TASK DETAILS:
Copy the lines of the records starting at the one containing "You are a GUI" and ending at the one containing "Action: 235,535", both included, and leave the pictures out of your answer.

>> start RECORDS FOR THE TASK

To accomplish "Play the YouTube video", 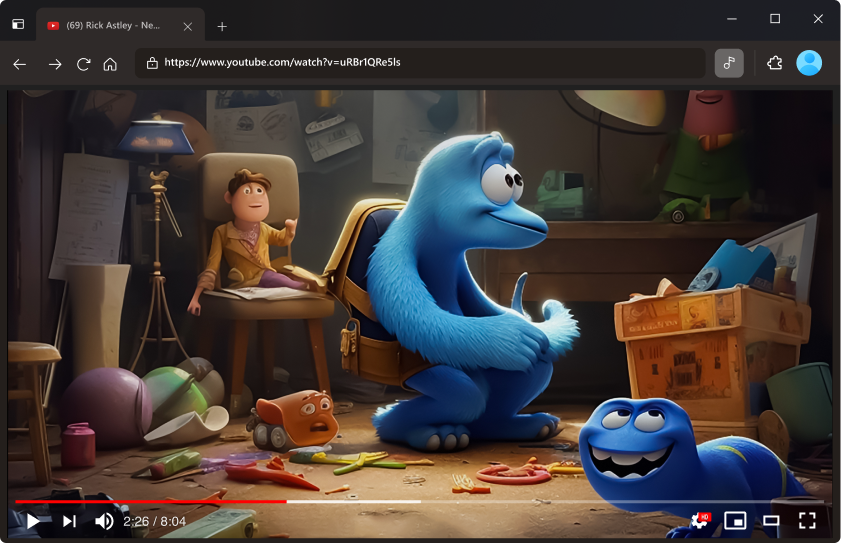I will (x=33, y=521).
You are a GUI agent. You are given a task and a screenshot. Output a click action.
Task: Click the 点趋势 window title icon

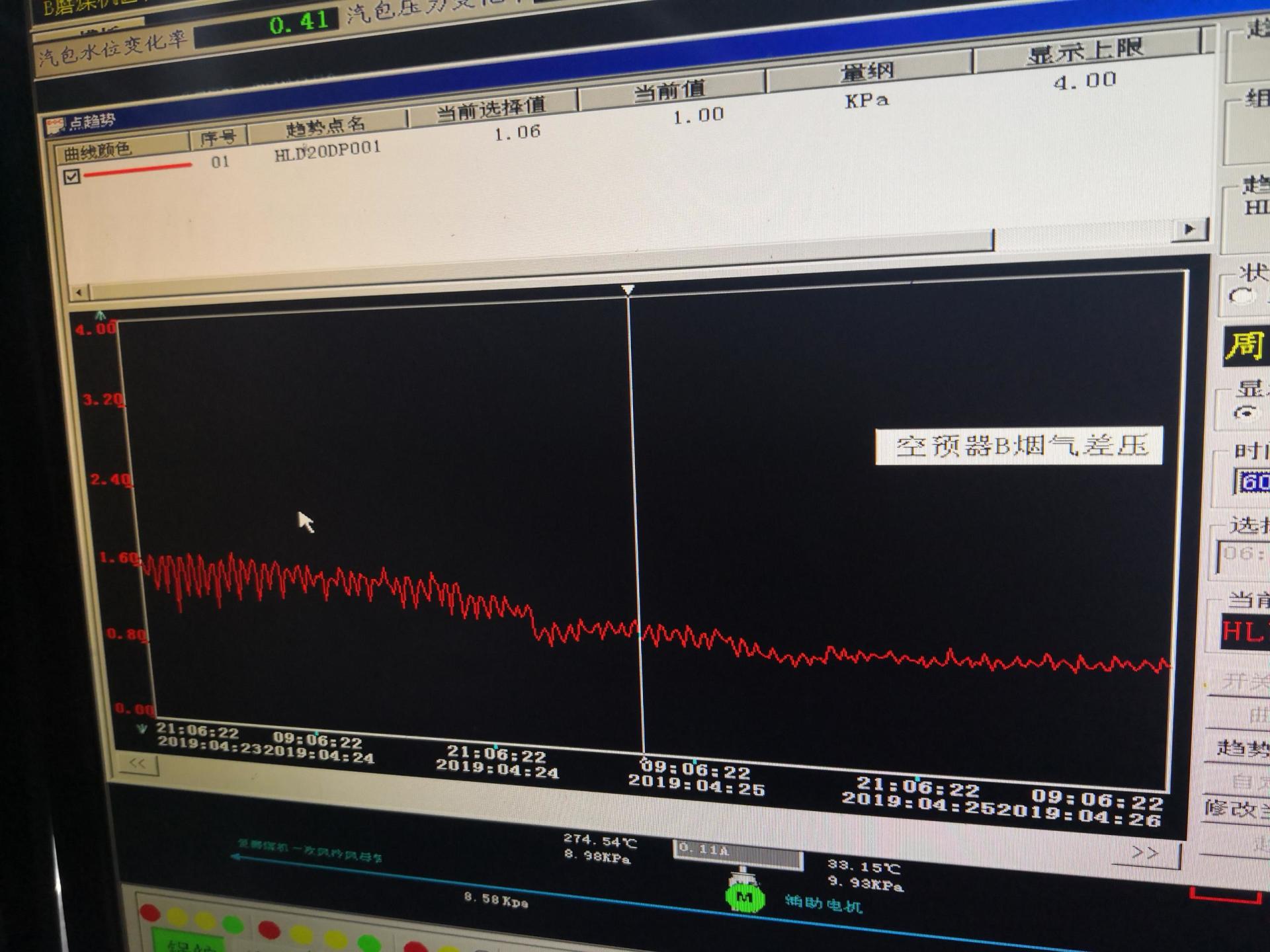click(x=55, y=125)
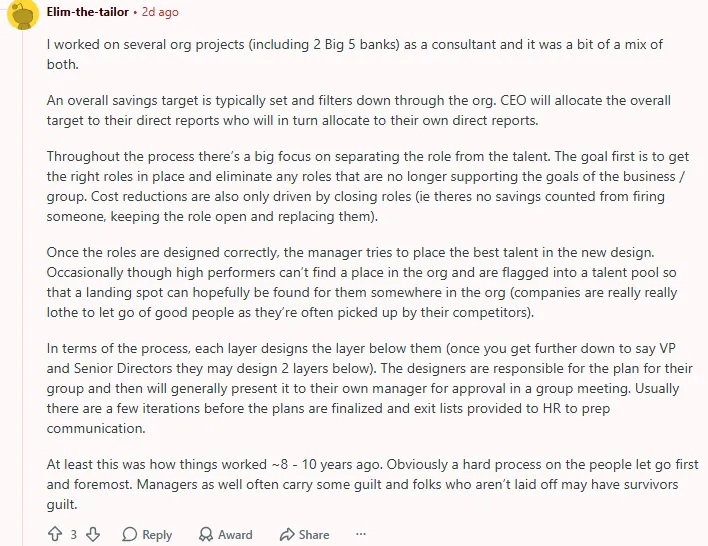Image resolution: width=708 pixels, height=546 pixels.
Task: Click the Award button label
Action: 235,535
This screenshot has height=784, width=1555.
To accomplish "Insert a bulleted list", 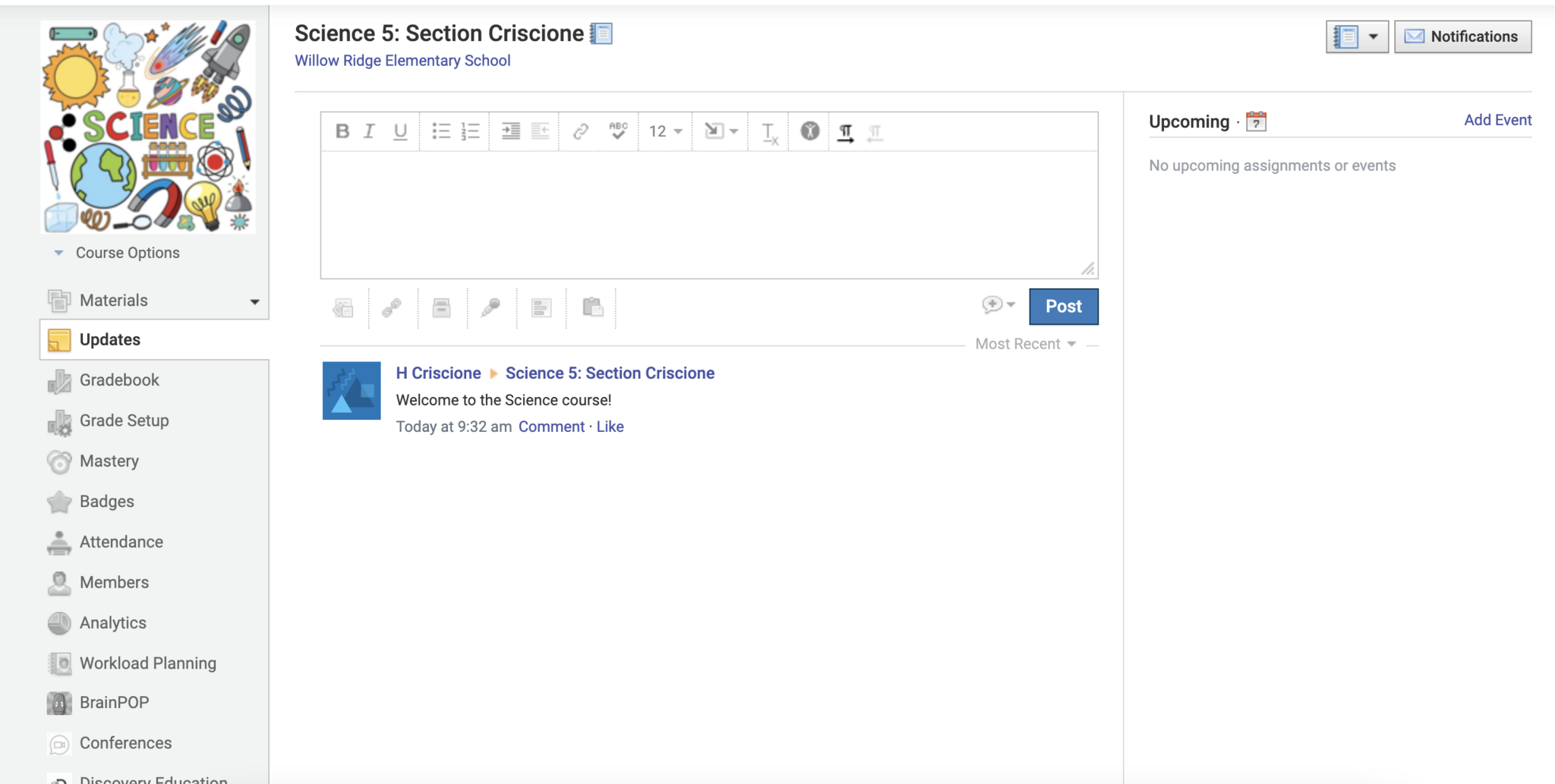I will 441,131.
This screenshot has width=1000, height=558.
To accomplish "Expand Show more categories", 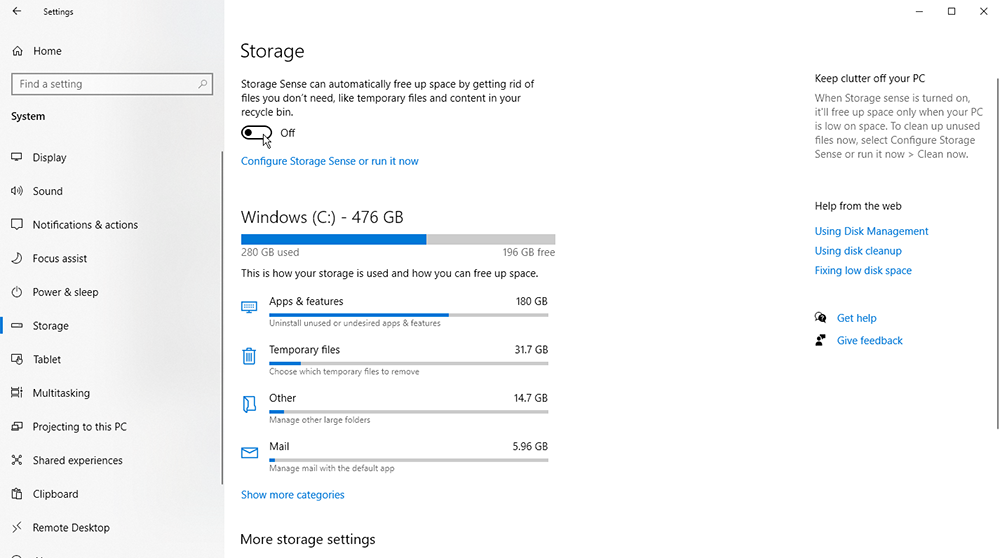I will click(292, 495).
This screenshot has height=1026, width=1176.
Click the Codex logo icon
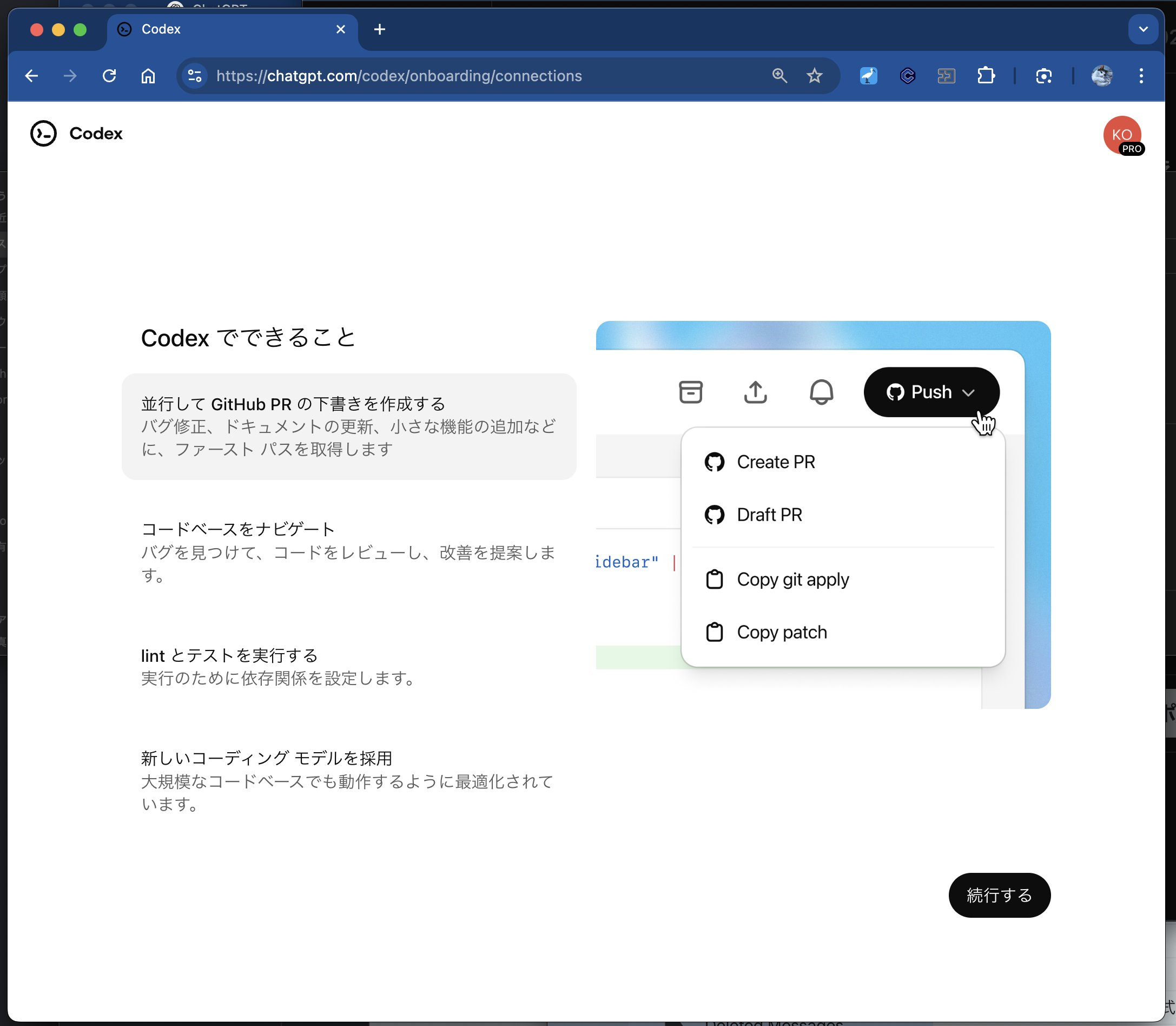(43, 134)
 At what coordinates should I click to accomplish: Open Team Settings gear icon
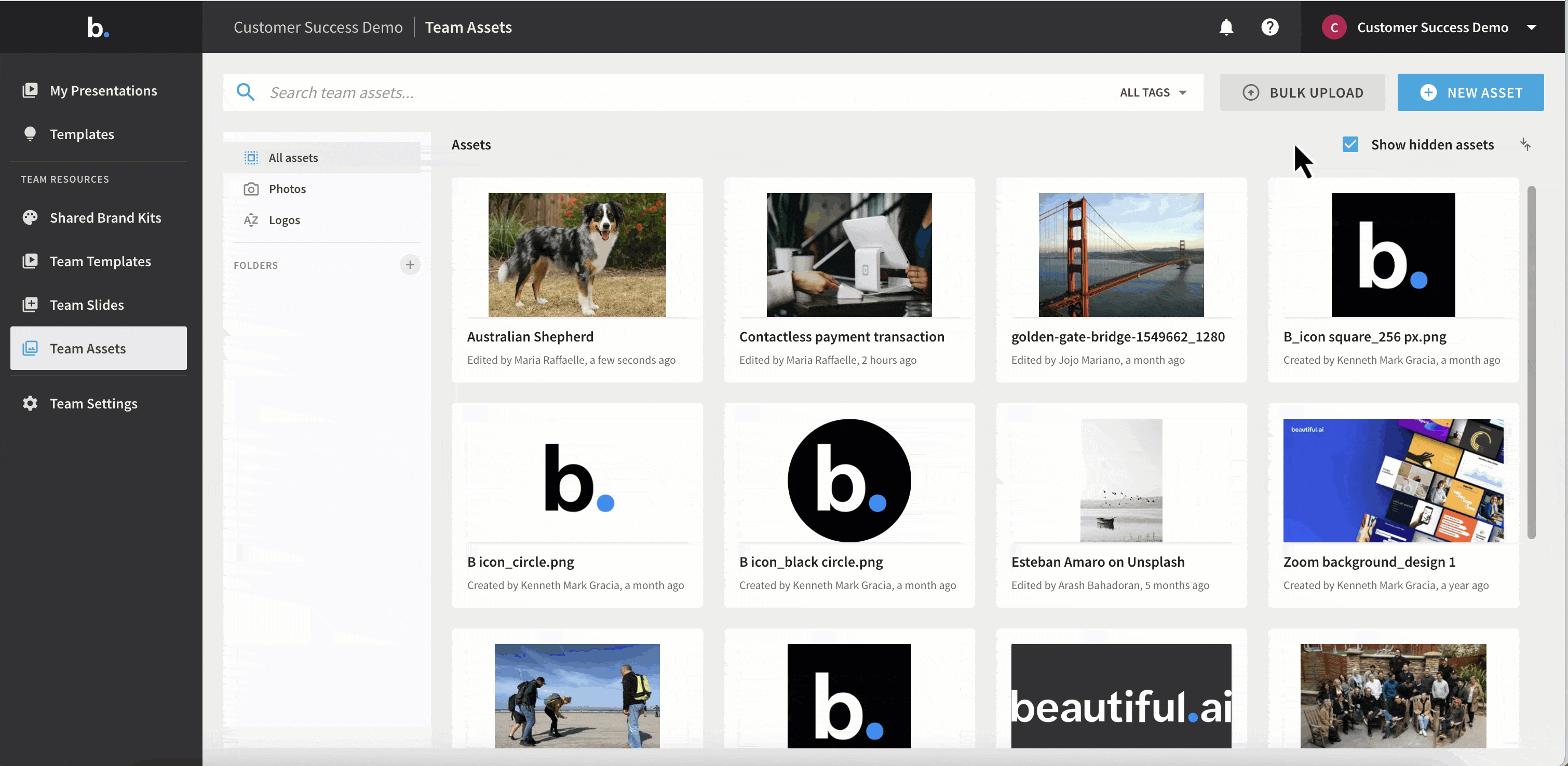pos(30,403)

>> end RECORDS FOR THE TASK

RESPONSE TO THIS EXERCISE:
You are a GUI agent. You are given a task and a screenshot. Output a click action.
Task: Click the 点趋势 window title icon

click(x=55, y=125)
Image resolution: width=708 pixels, height=546 pixels.
Task: Click the Award button label
Action: 235,535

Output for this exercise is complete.